Imagine being able to grow part of an organ in a lab – and then run tests on its functioning in order to truly understand how best to treat a particular condition. Rather than use human subjects to test new therapies, which involves costly and complex pharmaceutical quality control protocols, researchers could develop customized treatments using genetically engineered samples.
Organ-on-a-chip
Scientists from Harvard’s Wyss Institute, Boston Children’s Hospital, and the Harvard School of Engineering and Applied Sciences have collaborated to revolutionize clinical research with new organ-on-a-chip technology. Using patient stem cells, the team actually engineered part of a heart. The organ was built to include a perfect replica of the patient’s genetic disorder – a rare disease called Barth syndrome that affects mostly boys and impacts heart and skeletal muscle function.
Genome editing leads to a cure
The researchers grew samples of the patient’s stem cells on dishes lined with extracellular material that mimicked their natural environment in the body. Essentially, they tricked the cells to fuse together into a real human heart. Then, using a new process called genome editing, the scientists mutated a particular gene galled TAZ (Tavazzin) – a mutation that causes the onset of Barth syndrome. The engineered tissue demonstrated the same weaknesses as the patient’s heart – weaknesses the team corrected by applying their newly developed product. It was the first time a genetic heart disease was corrected using a lab-based tissue model.
Seeing the big picture
Organ-on-a-chip pioneer, Kevin Kit Parker PhD emphasizes the technology’s importance saying, “You don’t really understand the meaning of a single cell’s genetic mutation until you build a huge chunk of organ and see how it functions or doesn’t function…Being able to model the disease from a single cell all the way up to heart tissue, I think that’s a big advance.” Getting a clearer, larger picture of how disease impacts tissues and the efficacy of test treatments is central to our ability to create customized remedies – which as students in pharmaceutical courses understand is the future of targeted medicine.
Saving animal test subjects
Up until now, bone marrow could only be studied in living animals. The Harvard team has applied its organ engineering science to the development of fully functional bone marrow in the lab. Not only does this advance save the lives of test subjects, it provides a much-needed means of evaluating the efficacy or toxicity of new drugs on whole bone marrow. And what’s more, bone-marrow-on-a-chip could help maintain cancer patients’ own marrow while undergoing radiation and chemotherapy.
In addition to the heart and bone marrow-on-chips, the Harvard team has engineered living lung, gut, and kidney models and has more organ projects in the works.
How do you think genetically engineered and modified organs will impact clinical research most over the coming decade?

- Supplied information -
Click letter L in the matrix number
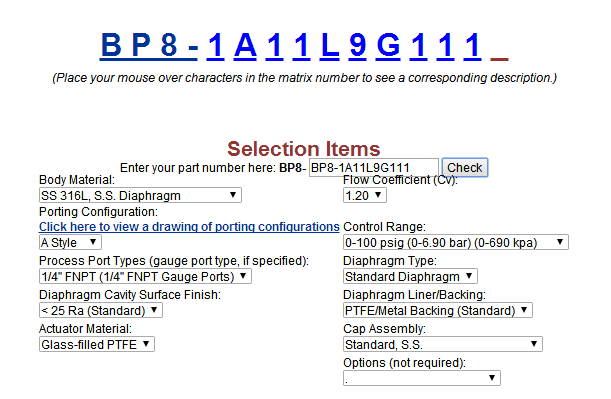Viewport: 611px width, 399px height. pyautogui.click(x=329, y=46)
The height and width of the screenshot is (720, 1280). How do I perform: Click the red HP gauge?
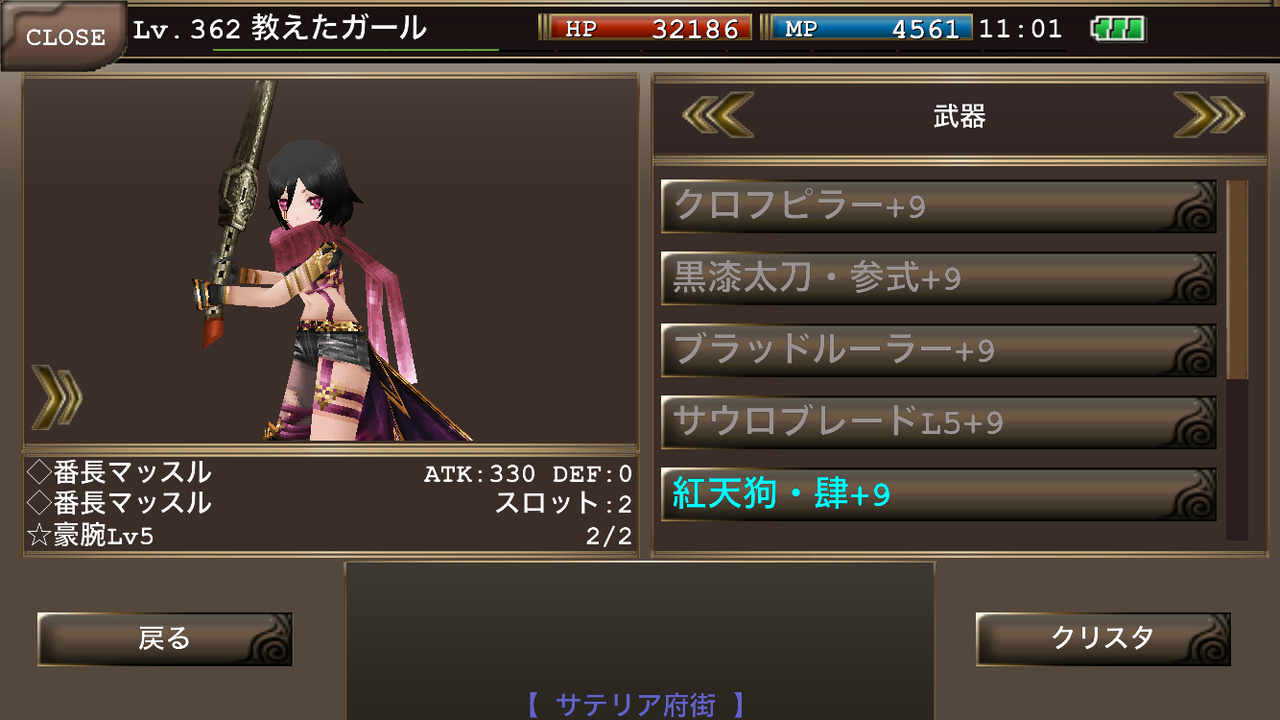point(650,28)
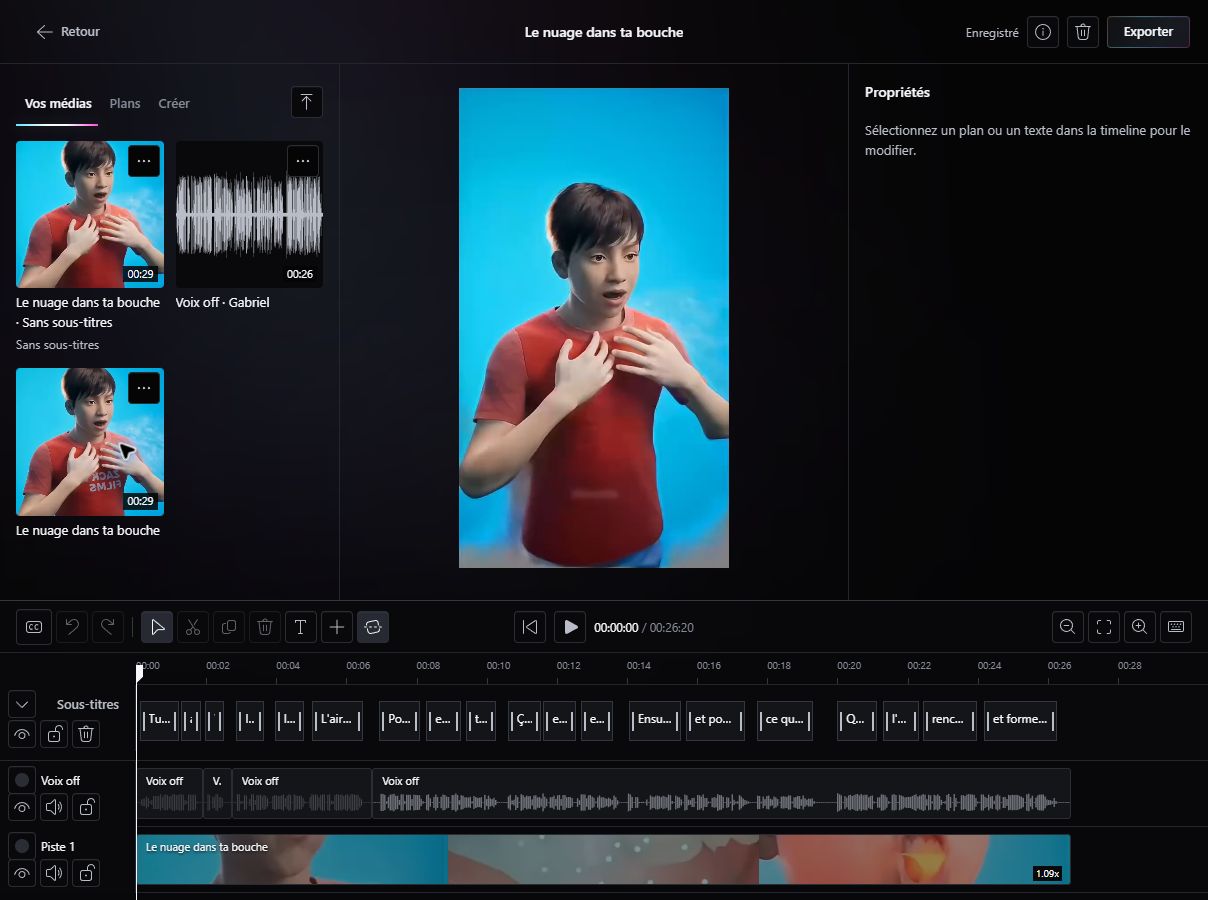1208x900 pixels.
Task: Click the upload media icon
Action: point(307,102)
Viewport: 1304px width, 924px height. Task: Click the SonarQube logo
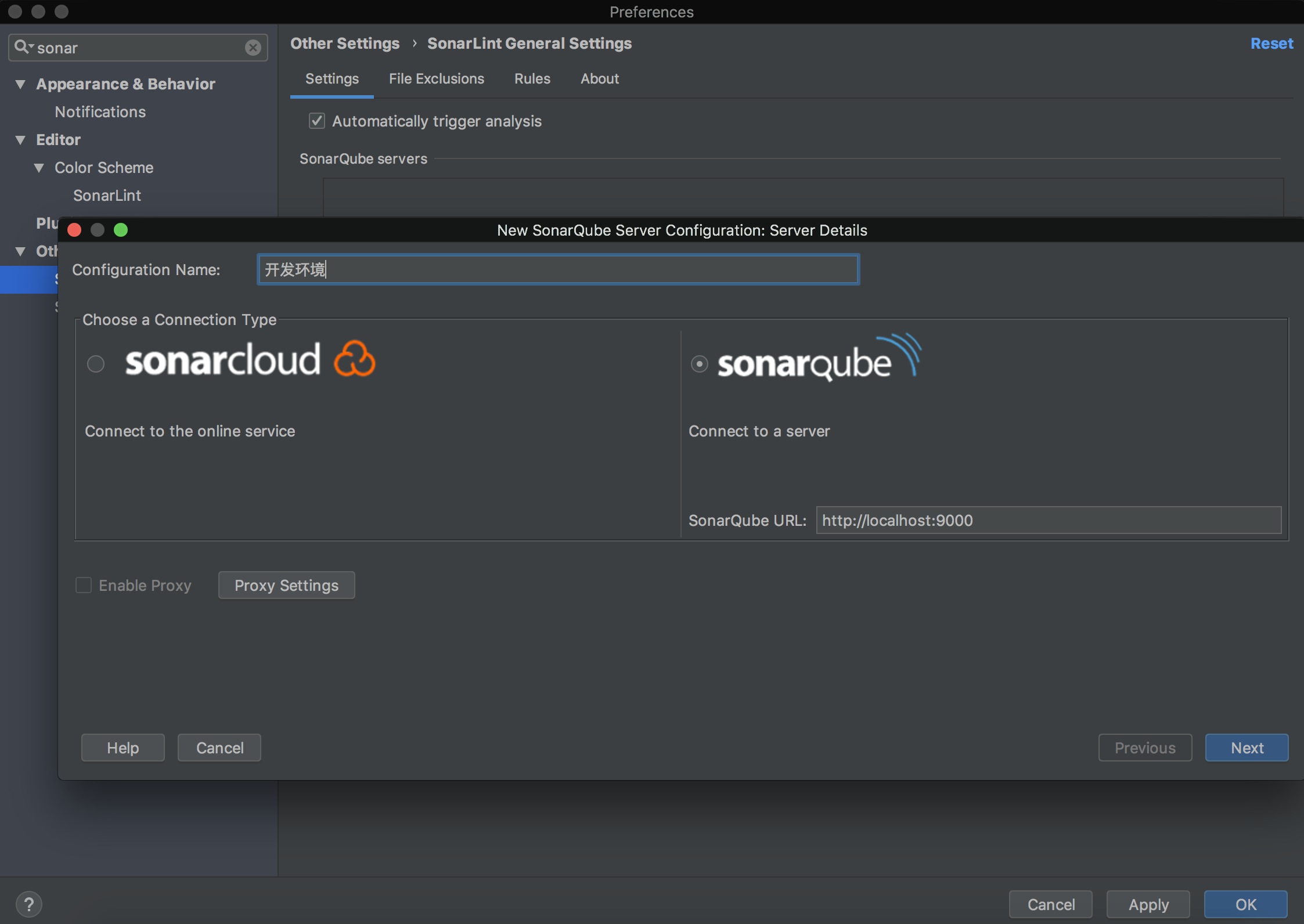[819, 360]
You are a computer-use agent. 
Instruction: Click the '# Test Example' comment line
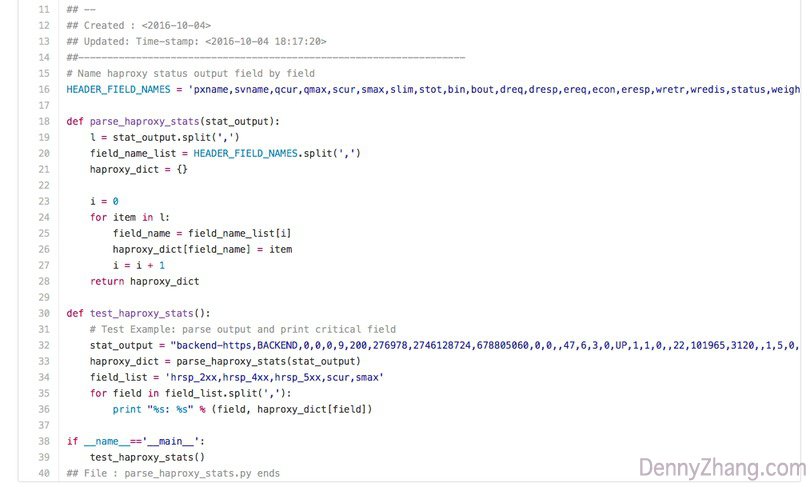[x=242, y=329]
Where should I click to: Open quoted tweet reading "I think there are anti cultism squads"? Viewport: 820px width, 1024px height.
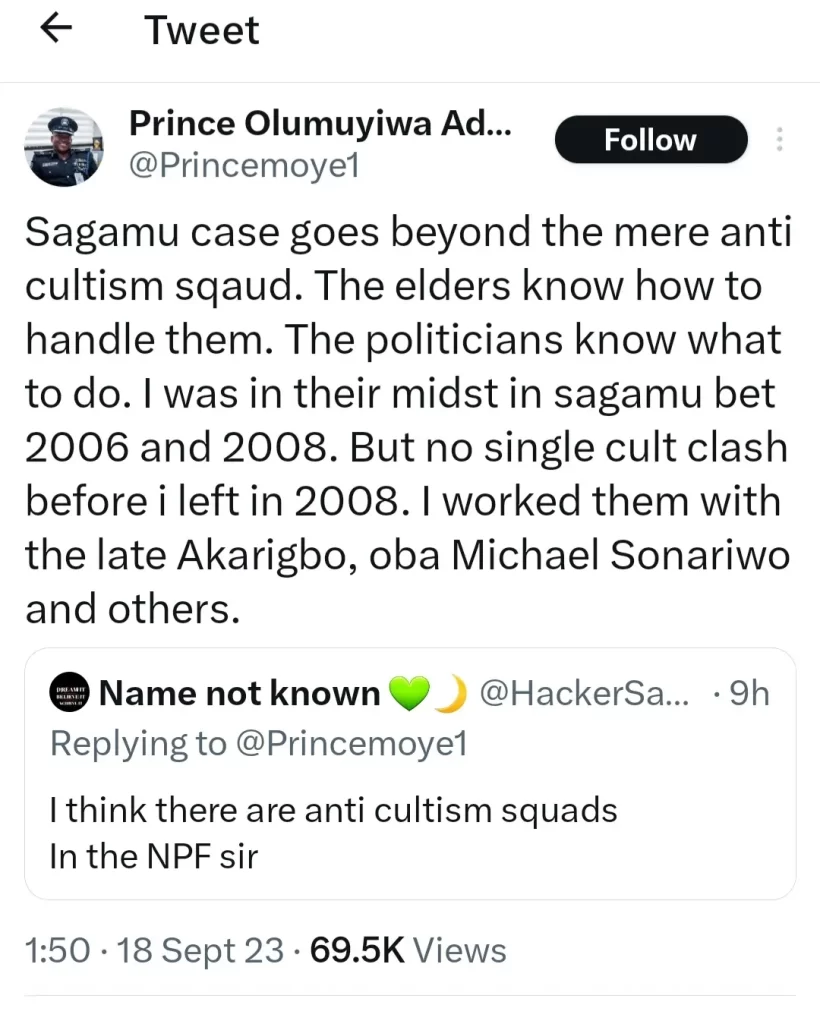[x=333, y=809]
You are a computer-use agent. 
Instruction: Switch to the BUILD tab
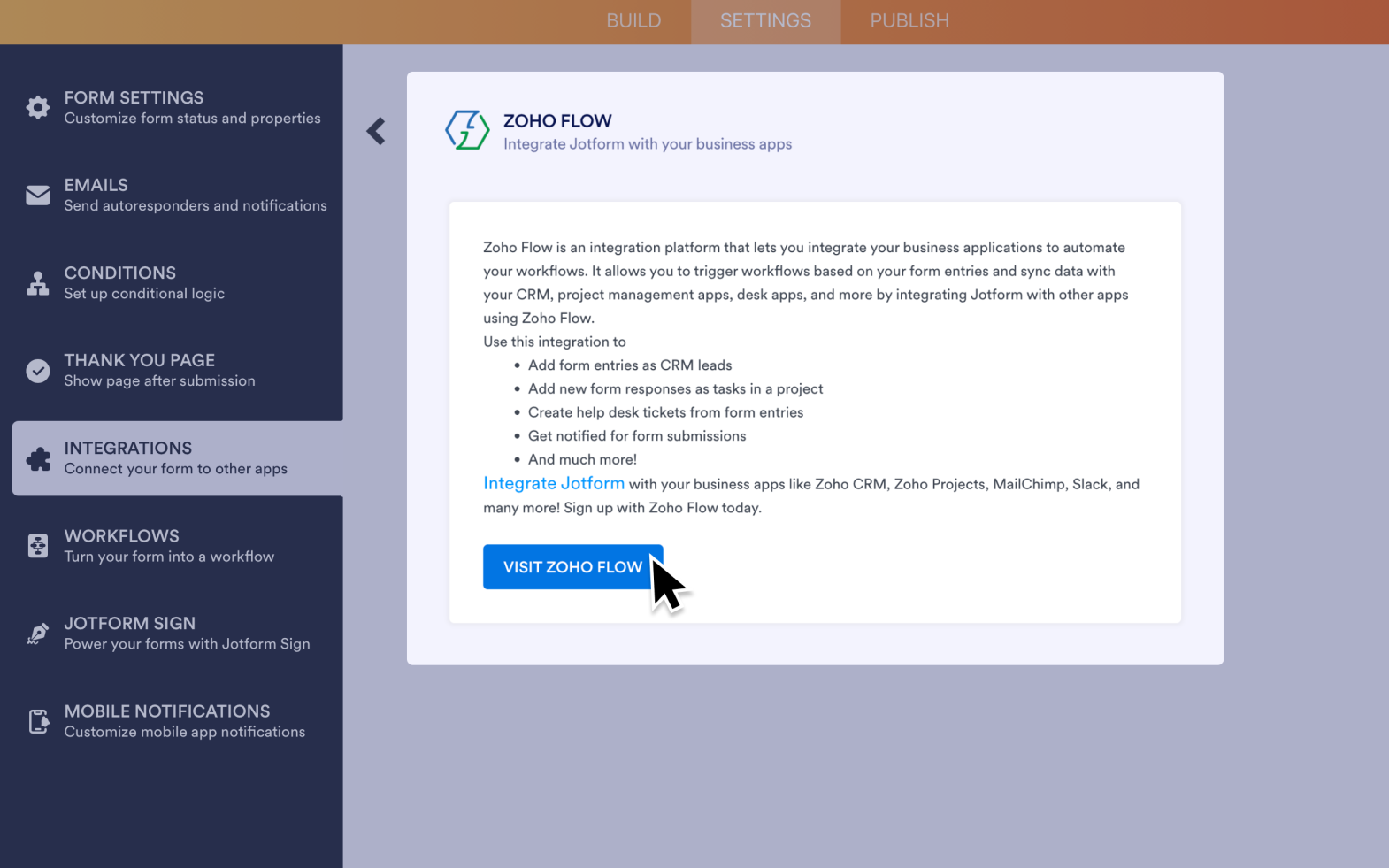coord(633,21)
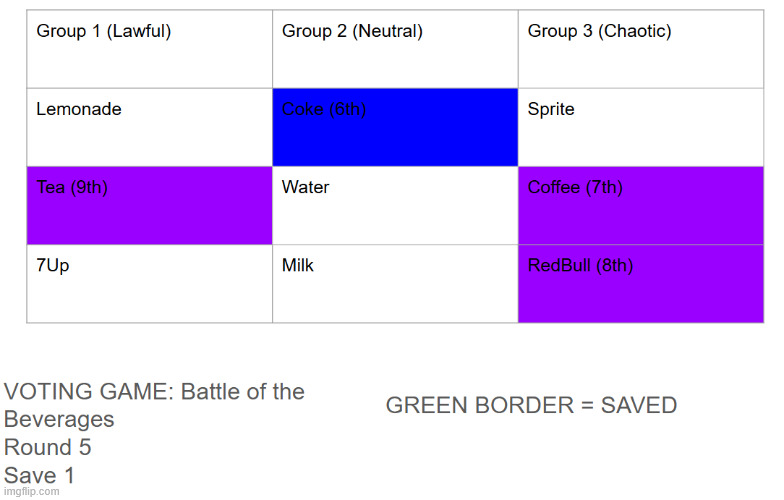
Task: Click GREEN BORDER = SAVED legend text
Action: (532, 405)
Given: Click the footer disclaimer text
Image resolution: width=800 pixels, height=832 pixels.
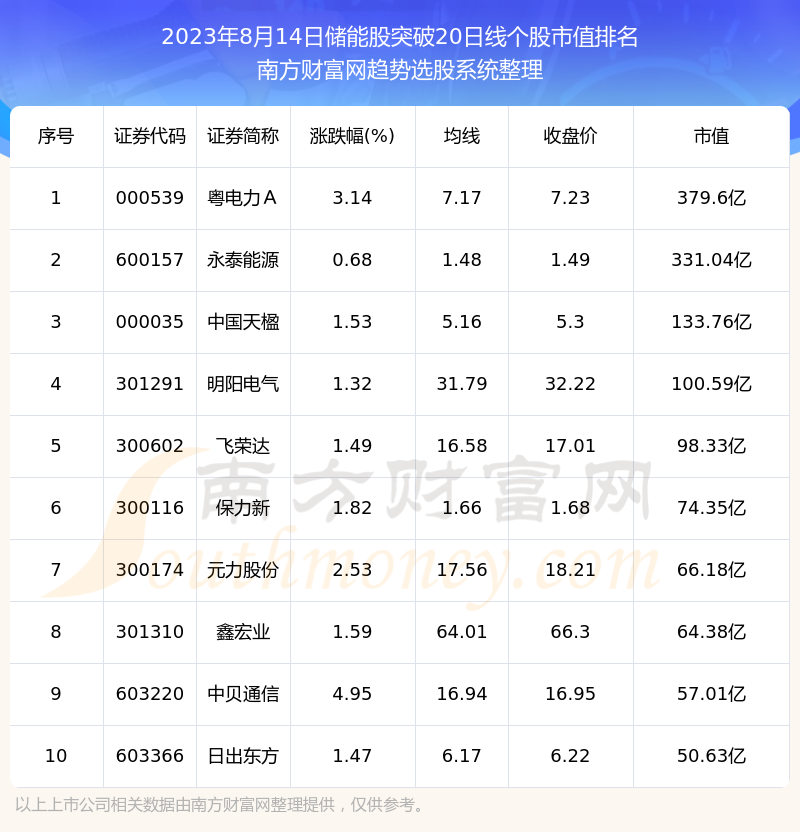Looking at the screenshot, I should tap(221, 805).
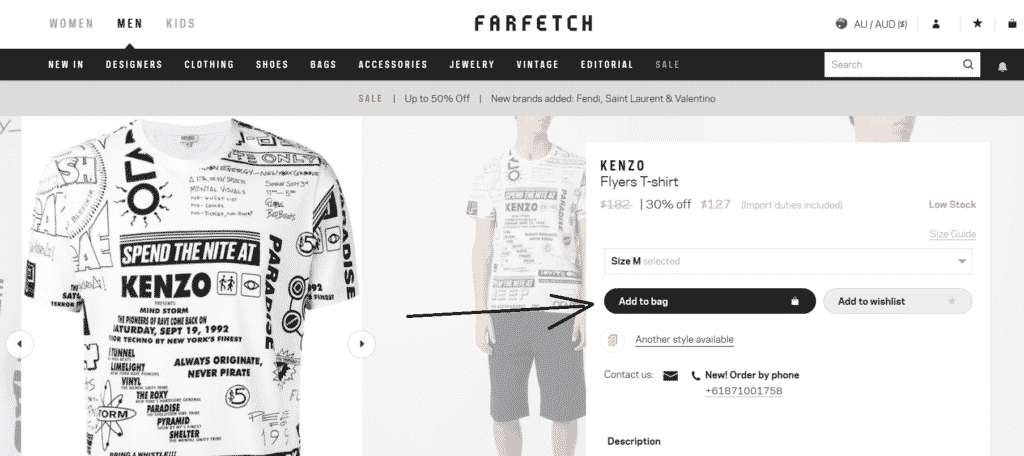Click the email envelope contact icon
The height and width of the screenshot is (456, 1024).
coord(670,376)
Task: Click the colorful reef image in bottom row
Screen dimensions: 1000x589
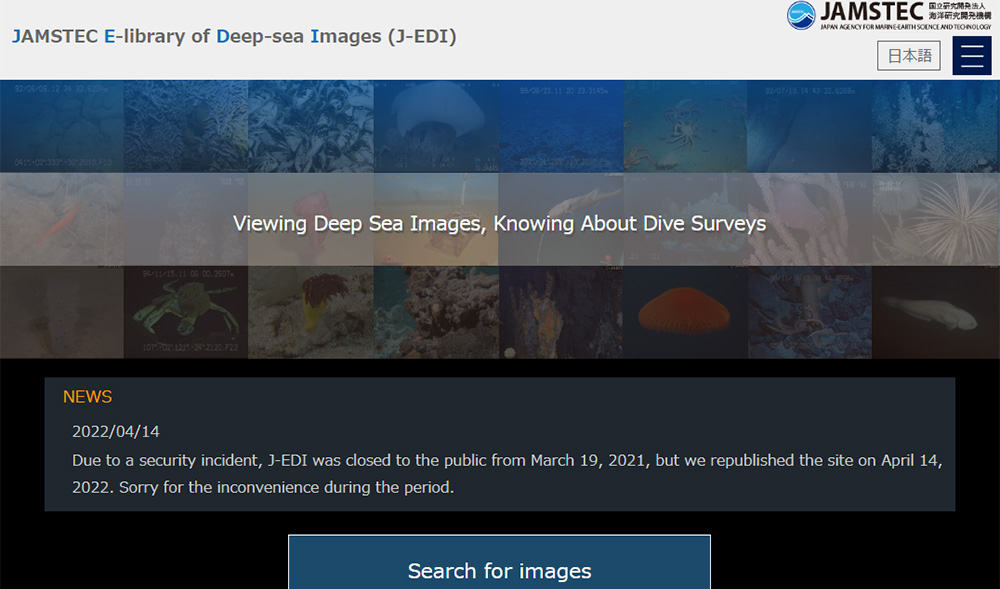Action: (437, 312)
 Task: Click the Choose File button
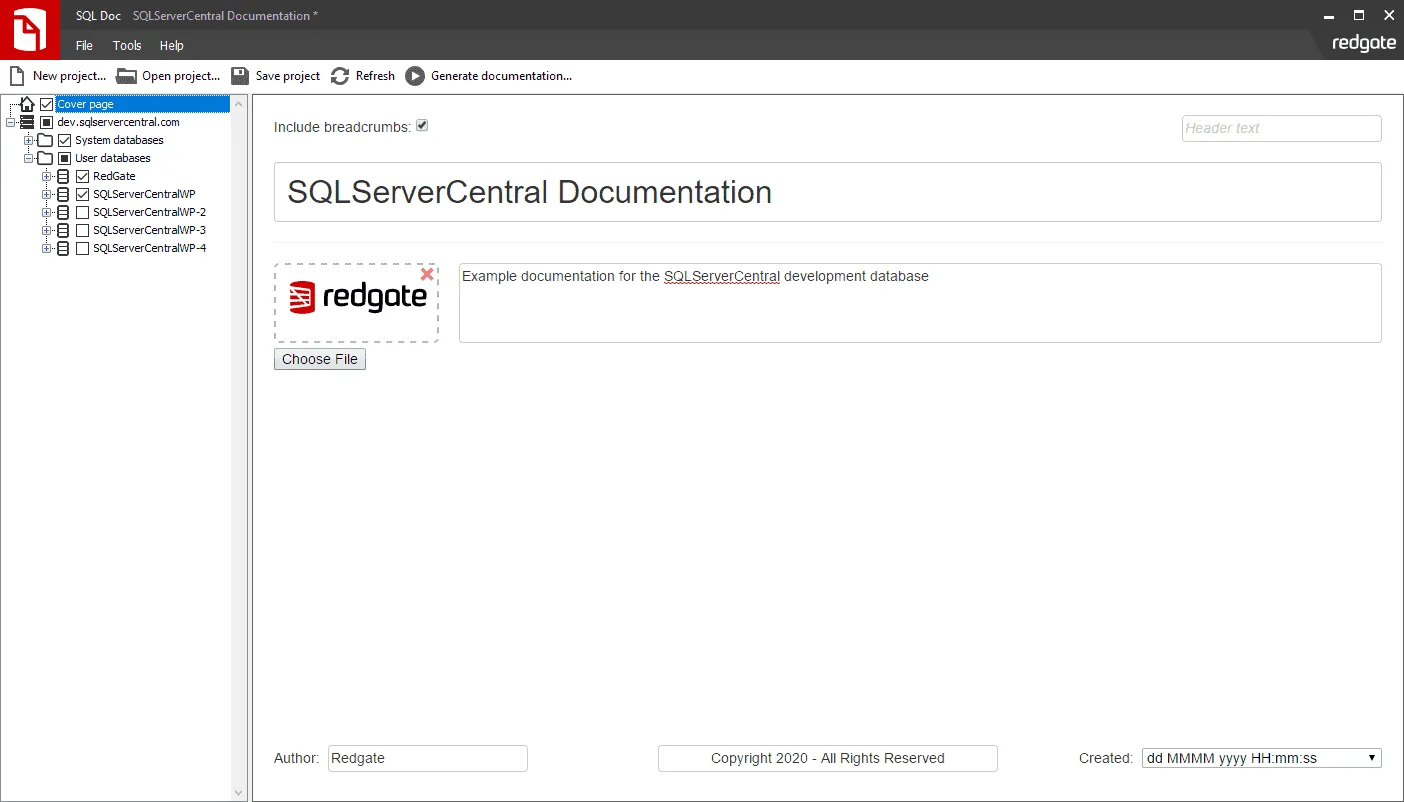click(319, 359)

- Problem 1 -
Decide whether each statement below agrees with the organ-on-a-chip article. Answer yes or no for each, and quote the words of the article that decide it.
(a) The team used the patient's stem cells to engineer part of a heart.
(b) Barth syndrome affects mostly girls.
(c) Until now, bone marrow could be studied only in living animals.
- Problem 2 -
Write out the passage of the organ-on-a-chip article that runs from "Imagine being able" up to and including "skeletal muscle function.", word for word.

- Exercise result 1 -
(a) Yes: "Using patient stem cells, the team actually engineered part of a heart."
(b) No: "a rare disease called Barth syndrome that affects mostly boys"
(c) Yes: "Up until now, bone marrow could only be studied in living animals."

- Exercise result 2 -
Imagine being able to grow part of an organ in a lab – and then run tests on its functioning in order to truly understand how best to treat a particular condition. Rather than use human subjects to test new therapies, which involves costly and complex pharmaceutical quality control protocols, researchers could develop customized treatments using genetically engineered samples.
Organ-on-a-chip
Scientists from Harvard’s Wyss Institute, Boston Children’s Hospital, and the Harvard School of Engineering and Applied Sciences have collaborated to revolutionize clinical research with new organ-on-a-chip technology. Using patient stem cells, the team actually engineered part of a heart. The organ was built to include a perfect replica of the patient’s genetic disorder – a rare disease called Barth syndrome that affects mostly boys and impacts heart and skeletal muscle function.